The "president should simply declare the human trafficking cartels who are profiteering off the illegal immigration surge to be terrorist organizations and treated accordingly," said Rick Manning, president of Americans for Limited Government, in a statement about the "severe" conditions at the border. "It is now endangering our national security, and those in Mexico who are facilitating the trafficking need to be dealt with the full force of the law." This followed a previous statement in which Manning said "Congress has failed to adequately secure the border, leaving President Trump with little option but to use Congress' limited grant of authority to reprogram uncommitted military construction funds to build the wall and other fencing needed to keep drugs, gangs and human trafficking at bay."
Again, this is nothing new. In 2018, Drug Enforcement Administration Acting Administrator Uttam Dhillon called the drug trade a "significant threat" to national security. But from the very early days of the war on drugs, the rhetoric of national strength has been interwoven with justifications for incursions on liberty.
At the root of all of this is the idea, shared by many Americans, that if a problem is bad enough, the waiving of privacy protections and other constitutional safeguards is justified. It's the same sentiment that Trump and Barack Obama before him displayed when they chose to disregard congressional authority in their decision making about immigration and border control. It's the animating idea behind the Green New Deal and every call for widespread crackdowns on gun ownership after a shooting. It's also the justification for restrictions on trade, from steel to sugar, in the name of self-sufficiency and American autonomy.

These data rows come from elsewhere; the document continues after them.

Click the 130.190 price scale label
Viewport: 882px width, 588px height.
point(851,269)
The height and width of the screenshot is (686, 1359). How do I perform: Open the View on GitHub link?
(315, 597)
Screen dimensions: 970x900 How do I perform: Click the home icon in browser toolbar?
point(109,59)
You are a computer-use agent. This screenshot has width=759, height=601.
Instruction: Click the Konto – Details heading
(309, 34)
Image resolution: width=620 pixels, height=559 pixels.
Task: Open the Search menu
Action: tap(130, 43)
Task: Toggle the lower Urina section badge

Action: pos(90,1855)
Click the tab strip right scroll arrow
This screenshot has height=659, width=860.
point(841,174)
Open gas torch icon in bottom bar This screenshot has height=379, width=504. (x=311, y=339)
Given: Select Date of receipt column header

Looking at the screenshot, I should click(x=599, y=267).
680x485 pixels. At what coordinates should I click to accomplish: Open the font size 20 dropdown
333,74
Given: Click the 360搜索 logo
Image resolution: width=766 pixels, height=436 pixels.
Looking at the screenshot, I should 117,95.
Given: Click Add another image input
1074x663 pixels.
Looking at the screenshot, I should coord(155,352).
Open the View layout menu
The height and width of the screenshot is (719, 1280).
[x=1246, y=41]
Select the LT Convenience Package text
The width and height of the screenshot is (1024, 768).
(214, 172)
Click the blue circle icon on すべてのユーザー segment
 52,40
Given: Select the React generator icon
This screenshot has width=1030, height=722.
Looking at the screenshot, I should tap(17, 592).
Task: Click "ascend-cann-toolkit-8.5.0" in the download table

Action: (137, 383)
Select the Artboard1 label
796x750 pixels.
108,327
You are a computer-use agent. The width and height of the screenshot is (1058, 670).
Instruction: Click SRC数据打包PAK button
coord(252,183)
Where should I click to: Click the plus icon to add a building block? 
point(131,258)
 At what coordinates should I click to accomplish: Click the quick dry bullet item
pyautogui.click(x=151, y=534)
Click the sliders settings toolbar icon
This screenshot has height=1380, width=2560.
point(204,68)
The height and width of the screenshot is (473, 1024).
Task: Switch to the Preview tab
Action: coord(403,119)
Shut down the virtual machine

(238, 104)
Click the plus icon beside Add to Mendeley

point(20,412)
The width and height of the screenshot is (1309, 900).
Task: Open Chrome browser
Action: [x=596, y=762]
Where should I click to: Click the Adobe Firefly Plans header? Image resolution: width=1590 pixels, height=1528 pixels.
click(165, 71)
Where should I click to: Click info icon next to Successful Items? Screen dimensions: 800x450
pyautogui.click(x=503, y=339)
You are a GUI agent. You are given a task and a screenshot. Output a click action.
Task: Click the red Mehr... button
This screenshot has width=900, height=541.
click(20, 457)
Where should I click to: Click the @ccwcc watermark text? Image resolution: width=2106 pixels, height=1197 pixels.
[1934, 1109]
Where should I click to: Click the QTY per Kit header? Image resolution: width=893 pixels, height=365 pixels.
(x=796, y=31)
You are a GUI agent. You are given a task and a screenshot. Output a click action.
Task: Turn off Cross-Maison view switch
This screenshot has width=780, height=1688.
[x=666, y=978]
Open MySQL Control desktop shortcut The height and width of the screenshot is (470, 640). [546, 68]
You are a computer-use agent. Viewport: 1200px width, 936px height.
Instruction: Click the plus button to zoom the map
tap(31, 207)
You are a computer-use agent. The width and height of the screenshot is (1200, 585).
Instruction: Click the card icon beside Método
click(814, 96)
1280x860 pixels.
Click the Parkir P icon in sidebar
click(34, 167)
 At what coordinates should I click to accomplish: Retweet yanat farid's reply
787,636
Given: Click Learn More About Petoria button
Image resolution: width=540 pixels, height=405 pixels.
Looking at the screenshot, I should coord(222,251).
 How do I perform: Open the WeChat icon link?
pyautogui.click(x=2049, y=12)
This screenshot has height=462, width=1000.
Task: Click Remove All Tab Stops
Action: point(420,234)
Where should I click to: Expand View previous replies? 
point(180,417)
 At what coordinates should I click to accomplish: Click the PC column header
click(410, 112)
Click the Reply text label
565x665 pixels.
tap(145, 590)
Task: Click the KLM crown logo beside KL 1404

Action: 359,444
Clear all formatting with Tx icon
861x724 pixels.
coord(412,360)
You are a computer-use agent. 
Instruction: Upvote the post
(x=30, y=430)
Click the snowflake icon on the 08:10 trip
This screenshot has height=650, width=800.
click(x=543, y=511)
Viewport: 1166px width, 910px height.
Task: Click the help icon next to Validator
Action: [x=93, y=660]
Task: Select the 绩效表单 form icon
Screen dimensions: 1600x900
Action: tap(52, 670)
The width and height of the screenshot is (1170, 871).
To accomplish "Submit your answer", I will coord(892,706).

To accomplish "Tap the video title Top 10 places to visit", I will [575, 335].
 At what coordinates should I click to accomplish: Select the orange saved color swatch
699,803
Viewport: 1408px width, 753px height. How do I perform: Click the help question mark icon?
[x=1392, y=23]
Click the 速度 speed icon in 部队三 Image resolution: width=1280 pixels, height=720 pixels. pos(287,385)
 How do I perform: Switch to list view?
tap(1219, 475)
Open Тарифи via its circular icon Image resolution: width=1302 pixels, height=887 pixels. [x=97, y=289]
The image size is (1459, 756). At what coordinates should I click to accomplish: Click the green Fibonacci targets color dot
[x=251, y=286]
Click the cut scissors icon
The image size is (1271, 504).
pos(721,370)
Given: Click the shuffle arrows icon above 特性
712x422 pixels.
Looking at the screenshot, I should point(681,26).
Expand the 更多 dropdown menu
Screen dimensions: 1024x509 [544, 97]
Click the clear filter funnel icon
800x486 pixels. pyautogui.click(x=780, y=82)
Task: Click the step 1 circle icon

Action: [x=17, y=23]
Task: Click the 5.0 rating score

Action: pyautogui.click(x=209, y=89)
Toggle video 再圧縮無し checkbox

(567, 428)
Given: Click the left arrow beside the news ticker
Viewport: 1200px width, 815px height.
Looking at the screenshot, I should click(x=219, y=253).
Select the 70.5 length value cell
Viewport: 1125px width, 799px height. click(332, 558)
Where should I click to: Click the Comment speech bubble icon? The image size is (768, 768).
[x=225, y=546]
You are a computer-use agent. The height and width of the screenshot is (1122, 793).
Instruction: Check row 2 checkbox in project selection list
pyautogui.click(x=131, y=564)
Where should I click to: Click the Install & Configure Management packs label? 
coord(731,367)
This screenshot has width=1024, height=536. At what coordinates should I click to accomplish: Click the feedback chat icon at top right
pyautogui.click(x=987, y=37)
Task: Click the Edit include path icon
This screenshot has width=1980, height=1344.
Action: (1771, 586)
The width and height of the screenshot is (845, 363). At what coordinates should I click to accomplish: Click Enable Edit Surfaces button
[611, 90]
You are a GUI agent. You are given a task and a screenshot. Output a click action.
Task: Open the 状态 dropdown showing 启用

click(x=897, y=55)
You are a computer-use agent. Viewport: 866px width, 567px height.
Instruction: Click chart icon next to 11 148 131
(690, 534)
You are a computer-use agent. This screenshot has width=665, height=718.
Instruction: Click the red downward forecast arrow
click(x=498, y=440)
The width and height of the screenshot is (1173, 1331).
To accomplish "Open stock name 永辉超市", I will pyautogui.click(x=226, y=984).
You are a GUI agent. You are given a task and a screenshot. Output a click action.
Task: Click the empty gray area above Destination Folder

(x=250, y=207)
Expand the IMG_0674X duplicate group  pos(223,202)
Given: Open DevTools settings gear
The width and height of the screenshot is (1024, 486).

To be clear: One can believe that drug interdiction is an important national priority (I don't) and that citizens should be willing to bear great costs to slow or stop the flow of narcotics into the country (I don't) without thinking that the special exceptions to civil liberties granted to go after terrorists in the wake of 9/11 should be applied to random Mexican drug dealers.
It is immodest to name a maxim after oneself. Ideally one's friends—or more likely one's enemies—should do it. But sometimes shorthand is useful, so I'd like to propose we call this Mangu-Ward's Law: Policies designed to stop terrorists usually end up being used to try to stop people from getting high or getting laid.